[Data for locating words and elements]
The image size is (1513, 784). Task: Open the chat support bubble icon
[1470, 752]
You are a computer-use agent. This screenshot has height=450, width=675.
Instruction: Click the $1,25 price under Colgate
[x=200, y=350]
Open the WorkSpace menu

■ **TASK DIRECTIONS**
Present every line of the items above as a Markdown table with the columns "Row" and "Line", numbering each row and skipping blank lines.

■ **ANSWER**
| Row | Line |
|---|---|
| 1 | The image size is (1513, 784). Task: Open the chat support bubble icon |
| 2 | [1470, 752] |
| 3 | You are a computer-use agent. This screenshot has height=450, width=675. |
| 4 | Instruction: Click the $1,25 price under Colgate |
| 5 | [x=200, y=350] |
| 6 | Open the WorkSpace menu |